Summary of "The Log" || hariswb

“The Log” is an article about the importance of log for software engineer interested in distributed systems. It is written back in 2013 by Jay Kreps, formerly lead architect for online data infrastructure at linkedin and co-creator of Apache Kafka. In the article, he explores the concept of log as a record of events to tackle the problem of data consistency and data integration in distributed systems.

Distributed systems deals with interconnected services and databases. The challenge of conducting such system is that they need to share states, either globally or locally within subset of the system. Some parts can fail and how should the system in general reconcile the state of the program which might be missing in that case? Here comes the log.

The author defines the log in a specific way. It is an array of records and its ordered nature denotes the notion of time. In contrast to another type of log which saves the final result of an operation to the system, this log records the operation itself which tells us human or other computers about what happen and when.

This is of importance because with that concept of log, we can have a deterministic system. If we have two processes and the same input log, then they will give the exact same output. Consider replicating a master database problem. When replicating a database from a log containing the final state after an operation, two replicas can have inconsistent state in case of a failure, like network failure which makes a replica miss some events. Reconciling them is not trivial matter. But, with a log recording the operations itself, we don’t need a master database and can have replicas always available by subscribing to the log. A failing replica can immediately catch up to the actual state via recorder operations and all replicas are consistent with each other.
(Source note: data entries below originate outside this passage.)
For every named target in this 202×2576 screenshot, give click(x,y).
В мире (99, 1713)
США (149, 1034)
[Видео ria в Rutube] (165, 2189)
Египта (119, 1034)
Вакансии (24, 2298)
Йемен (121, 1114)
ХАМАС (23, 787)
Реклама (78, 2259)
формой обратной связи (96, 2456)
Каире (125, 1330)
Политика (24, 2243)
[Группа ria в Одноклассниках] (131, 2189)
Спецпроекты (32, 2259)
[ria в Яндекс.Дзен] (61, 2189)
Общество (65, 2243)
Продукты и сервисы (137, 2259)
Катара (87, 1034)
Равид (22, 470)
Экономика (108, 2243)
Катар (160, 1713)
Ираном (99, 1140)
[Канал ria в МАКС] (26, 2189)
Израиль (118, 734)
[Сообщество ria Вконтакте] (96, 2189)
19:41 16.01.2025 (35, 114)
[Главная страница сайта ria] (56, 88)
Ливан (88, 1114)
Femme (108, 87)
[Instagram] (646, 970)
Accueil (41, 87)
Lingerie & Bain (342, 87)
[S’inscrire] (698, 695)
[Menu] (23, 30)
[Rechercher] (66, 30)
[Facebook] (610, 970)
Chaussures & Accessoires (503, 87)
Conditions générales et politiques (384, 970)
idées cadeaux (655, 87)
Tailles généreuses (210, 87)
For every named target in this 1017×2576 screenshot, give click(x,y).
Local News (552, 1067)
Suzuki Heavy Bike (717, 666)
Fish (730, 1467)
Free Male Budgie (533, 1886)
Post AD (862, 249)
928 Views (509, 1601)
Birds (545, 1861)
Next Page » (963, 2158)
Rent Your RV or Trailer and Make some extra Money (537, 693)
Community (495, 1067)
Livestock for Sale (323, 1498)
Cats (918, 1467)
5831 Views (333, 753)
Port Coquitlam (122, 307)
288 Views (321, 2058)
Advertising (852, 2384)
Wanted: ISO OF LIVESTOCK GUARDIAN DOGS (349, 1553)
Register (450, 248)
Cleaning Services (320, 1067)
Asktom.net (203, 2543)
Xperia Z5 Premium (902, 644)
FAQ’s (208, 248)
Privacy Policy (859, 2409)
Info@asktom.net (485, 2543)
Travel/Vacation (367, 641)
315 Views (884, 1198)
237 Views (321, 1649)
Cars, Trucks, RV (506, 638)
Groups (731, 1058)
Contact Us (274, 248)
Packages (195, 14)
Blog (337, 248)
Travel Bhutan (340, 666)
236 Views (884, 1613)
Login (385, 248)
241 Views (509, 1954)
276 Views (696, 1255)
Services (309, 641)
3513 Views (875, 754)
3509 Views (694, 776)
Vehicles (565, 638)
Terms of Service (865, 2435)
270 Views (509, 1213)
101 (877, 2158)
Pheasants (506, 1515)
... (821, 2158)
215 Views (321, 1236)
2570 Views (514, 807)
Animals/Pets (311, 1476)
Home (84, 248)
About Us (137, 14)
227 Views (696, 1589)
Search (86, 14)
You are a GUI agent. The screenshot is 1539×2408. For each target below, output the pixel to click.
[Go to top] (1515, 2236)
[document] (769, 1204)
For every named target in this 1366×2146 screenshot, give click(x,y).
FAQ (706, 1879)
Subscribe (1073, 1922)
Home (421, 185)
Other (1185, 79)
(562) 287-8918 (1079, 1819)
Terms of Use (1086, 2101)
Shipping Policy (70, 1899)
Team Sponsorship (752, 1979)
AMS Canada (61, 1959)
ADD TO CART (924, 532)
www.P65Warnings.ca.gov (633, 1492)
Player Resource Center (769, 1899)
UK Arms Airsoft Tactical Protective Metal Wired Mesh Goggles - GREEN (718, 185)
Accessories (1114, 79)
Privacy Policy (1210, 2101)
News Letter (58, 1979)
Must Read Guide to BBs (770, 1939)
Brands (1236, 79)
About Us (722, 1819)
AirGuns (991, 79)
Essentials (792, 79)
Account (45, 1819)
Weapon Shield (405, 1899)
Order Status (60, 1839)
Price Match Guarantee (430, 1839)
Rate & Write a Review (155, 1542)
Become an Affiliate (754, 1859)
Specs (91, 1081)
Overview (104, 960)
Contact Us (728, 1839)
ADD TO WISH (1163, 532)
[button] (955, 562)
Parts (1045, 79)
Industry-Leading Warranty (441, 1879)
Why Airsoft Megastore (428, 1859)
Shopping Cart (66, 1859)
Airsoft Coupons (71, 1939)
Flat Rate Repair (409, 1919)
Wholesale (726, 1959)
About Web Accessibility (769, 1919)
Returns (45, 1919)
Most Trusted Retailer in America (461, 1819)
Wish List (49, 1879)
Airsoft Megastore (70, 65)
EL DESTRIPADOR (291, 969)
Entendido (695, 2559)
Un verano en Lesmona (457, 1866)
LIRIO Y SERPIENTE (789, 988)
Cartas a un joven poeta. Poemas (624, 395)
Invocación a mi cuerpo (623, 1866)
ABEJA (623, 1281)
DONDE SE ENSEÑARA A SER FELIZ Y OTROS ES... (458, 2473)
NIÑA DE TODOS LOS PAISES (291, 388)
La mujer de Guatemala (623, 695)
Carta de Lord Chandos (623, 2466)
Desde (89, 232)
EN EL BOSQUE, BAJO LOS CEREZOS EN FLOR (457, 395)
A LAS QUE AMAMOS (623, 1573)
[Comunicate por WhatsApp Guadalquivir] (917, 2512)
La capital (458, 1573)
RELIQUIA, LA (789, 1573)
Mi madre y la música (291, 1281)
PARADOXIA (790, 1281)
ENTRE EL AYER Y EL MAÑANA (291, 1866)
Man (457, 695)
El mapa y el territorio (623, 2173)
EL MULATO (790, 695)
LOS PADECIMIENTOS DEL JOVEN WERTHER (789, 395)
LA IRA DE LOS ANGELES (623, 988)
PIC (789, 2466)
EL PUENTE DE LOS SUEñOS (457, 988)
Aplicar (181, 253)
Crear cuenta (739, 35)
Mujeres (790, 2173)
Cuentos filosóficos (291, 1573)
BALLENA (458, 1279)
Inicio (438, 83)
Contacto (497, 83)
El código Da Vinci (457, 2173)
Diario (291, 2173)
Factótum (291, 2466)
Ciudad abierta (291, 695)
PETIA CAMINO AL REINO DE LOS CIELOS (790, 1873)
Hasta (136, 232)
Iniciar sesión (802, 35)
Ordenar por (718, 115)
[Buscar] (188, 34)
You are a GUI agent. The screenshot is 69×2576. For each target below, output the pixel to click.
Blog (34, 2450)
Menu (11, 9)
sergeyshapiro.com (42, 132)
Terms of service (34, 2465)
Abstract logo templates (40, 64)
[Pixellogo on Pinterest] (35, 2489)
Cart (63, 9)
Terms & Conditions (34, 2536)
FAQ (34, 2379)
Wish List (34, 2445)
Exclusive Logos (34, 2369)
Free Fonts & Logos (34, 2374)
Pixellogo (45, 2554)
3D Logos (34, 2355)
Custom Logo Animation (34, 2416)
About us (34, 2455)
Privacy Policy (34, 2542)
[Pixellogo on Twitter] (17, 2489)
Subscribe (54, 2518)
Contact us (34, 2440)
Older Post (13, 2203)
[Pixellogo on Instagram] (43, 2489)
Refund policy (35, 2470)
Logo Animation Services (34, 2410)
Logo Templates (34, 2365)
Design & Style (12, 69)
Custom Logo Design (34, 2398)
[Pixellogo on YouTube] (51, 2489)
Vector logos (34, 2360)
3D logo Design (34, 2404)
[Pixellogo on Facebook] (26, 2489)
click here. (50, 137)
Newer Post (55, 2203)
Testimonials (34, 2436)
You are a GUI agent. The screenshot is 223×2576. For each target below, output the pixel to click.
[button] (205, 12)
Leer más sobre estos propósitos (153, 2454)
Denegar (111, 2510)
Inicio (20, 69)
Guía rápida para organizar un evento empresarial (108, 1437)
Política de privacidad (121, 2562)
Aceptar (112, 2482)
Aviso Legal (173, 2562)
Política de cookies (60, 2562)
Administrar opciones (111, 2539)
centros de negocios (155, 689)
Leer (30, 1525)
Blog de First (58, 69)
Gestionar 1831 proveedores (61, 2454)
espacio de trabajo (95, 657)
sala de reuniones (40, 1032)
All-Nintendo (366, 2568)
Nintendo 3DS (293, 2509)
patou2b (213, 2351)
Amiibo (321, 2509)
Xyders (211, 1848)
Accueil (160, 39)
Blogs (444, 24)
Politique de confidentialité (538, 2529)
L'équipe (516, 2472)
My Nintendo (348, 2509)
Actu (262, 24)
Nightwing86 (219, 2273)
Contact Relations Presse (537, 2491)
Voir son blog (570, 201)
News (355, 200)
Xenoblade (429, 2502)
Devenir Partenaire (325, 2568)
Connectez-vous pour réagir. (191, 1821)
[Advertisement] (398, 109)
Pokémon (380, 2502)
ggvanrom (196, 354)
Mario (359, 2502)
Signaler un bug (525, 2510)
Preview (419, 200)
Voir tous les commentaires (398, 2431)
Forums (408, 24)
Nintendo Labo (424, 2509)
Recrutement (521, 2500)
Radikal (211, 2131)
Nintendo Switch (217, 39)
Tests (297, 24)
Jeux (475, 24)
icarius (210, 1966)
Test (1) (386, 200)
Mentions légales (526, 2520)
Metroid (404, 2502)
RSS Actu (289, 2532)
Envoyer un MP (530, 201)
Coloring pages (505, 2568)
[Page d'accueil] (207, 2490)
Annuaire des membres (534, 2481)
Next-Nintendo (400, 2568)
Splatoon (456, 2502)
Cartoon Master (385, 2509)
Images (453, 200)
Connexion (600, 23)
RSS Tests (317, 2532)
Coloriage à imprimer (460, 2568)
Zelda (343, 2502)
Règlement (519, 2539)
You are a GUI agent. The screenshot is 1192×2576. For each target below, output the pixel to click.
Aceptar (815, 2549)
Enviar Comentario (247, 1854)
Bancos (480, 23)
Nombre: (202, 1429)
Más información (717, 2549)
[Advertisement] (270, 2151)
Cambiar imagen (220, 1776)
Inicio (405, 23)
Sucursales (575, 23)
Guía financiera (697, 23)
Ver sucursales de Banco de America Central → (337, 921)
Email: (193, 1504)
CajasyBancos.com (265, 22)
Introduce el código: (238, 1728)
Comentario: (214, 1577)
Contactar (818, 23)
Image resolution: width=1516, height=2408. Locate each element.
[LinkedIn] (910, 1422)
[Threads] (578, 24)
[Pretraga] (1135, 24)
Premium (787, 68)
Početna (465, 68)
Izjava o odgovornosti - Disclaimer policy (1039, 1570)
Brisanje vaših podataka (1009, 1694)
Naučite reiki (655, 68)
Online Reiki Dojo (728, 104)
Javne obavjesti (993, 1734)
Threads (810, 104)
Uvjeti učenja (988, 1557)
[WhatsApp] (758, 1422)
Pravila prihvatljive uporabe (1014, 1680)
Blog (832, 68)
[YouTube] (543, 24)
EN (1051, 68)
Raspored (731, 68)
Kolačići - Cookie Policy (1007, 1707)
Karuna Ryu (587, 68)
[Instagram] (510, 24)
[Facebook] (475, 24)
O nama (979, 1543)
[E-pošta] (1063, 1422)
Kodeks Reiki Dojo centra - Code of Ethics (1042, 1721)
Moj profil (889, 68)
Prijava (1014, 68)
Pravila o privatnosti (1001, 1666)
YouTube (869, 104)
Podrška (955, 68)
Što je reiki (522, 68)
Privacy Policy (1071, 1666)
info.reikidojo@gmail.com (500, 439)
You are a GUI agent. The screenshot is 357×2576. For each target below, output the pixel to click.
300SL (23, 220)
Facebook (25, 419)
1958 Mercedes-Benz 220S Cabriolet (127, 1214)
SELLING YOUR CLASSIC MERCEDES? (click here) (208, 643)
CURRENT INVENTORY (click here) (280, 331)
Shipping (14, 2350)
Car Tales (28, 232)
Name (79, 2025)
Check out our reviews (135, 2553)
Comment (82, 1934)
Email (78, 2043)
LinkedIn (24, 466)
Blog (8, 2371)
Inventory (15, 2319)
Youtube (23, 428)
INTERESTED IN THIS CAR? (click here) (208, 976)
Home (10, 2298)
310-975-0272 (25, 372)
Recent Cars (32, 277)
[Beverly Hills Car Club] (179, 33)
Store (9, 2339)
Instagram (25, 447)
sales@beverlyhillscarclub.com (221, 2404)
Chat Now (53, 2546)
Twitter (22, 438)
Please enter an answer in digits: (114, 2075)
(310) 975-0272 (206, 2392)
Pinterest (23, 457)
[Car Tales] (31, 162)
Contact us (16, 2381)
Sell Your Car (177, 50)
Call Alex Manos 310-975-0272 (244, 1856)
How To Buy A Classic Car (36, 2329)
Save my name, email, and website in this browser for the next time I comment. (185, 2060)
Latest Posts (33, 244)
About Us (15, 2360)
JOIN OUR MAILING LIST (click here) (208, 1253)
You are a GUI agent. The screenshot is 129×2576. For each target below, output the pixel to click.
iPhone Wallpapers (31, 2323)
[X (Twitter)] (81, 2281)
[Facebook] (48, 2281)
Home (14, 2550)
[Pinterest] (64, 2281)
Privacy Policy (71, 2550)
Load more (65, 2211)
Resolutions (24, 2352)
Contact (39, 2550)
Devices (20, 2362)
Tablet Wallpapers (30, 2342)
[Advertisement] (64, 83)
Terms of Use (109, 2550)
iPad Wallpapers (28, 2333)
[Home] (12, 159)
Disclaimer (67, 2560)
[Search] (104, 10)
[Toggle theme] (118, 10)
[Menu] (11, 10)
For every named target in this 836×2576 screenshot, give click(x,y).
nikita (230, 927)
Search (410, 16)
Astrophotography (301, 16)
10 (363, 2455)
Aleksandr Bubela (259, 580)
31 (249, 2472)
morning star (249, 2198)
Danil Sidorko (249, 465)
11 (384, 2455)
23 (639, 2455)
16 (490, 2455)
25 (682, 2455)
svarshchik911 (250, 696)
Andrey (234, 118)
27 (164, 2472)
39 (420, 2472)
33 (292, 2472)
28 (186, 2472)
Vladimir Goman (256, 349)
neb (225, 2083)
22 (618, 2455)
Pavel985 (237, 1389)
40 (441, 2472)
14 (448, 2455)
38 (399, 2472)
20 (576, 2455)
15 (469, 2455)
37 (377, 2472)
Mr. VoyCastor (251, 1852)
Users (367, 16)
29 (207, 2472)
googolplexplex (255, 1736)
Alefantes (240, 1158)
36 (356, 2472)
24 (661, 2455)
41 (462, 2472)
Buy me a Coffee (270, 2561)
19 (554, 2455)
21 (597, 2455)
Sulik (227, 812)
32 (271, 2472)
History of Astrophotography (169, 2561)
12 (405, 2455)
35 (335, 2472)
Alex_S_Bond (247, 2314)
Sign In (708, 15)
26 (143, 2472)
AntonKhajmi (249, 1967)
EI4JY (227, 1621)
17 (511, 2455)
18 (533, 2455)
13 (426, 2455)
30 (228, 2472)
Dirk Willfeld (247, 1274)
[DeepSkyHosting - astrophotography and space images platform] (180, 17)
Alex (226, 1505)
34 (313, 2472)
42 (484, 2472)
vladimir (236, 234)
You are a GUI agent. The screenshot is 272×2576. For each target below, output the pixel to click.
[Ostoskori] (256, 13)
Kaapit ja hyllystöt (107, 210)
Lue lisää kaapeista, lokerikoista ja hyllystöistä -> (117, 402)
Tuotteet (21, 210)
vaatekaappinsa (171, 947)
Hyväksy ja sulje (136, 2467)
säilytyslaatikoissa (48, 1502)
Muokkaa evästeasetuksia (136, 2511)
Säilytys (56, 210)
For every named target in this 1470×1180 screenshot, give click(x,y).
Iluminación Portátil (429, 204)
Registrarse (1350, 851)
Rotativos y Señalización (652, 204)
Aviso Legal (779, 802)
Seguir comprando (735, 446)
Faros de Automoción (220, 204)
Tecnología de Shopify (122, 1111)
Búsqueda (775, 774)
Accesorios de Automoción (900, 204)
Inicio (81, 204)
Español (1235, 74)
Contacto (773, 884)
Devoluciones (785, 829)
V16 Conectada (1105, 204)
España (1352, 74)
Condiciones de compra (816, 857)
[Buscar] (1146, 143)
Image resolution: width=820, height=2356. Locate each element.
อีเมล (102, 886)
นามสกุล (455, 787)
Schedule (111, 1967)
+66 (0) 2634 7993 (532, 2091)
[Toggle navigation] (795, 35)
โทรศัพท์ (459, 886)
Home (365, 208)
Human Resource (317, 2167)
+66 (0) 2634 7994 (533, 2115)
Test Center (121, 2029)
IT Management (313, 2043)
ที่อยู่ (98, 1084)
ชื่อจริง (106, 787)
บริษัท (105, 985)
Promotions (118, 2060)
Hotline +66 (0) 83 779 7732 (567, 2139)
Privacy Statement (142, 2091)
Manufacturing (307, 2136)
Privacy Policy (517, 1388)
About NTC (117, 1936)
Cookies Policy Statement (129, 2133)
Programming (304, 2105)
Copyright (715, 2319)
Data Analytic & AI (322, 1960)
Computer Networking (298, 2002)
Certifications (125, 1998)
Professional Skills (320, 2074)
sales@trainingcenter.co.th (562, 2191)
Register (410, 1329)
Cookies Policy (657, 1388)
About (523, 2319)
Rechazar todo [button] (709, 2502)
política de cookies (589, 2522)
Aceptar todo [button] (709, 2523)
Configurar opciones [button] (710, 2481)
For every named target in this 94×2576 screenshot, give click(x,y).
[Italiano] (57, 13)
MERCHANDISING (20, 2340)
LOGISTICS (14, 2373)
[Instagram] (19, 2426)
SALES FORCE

This particular way of conducting the data flow among parts of distributed system applies to the core problem of data integration accross organization. Each part of a system have a specific way to consume data and this tend to the teams involved to create a custom pipeline for each data consumption. This kind of system is particularly hard to manage when we count in the need of data consistency accross organization. To resolve this, the author uses the log to unify and synchronize the various ways of providing and consuming the data.

The unified log gets rid of specificity of how the data is used accross organization. It only records that something happens at some time while the content details are hidden from the log interface, like stored in a capsule. Serving the data in this way enables the different consumers to subscribe to the events and process them as they like. Any failing part of the system can easily resurrect itself by referring the events on the log as if nothing happens, it does not need to reconcile with any particular data provider or consumer.

Hiding details is important for data integration because the author found that the problem of scalable ETL (Extract, Transform, Load) pipeline lies in the different data ownership in the data flow stage from sourcing, pipelining, to consumption. In pipelining stage, the team has to transform and provide clean data, meanwhile data provider and consumer need things to be done in specific way. With unified log, those teams do not need to tell each other about the data treatment details. Teams just need to agree on a clear defined way to transfer data with an API(Application Programming Interface). It will save headache and the development can go faster.

The log is a powerful concept to have data consistency in the face of failures in distributed system and is very helpful to ease data management burden accross teams in scalable ETL pipeline. In distributed system, the log records events in chronological order so any service or server can subscribe to it deterministically. Using this concept in scalable ETL pipeline ensures smooth data integration accross organization. This article proves to be valuable for software engineer as it shifts the way to manage a fragile entangled bridges of services and servers into its fast and reliable interconnection version. Even more so today with the advent of distributed system in medium to big organizations.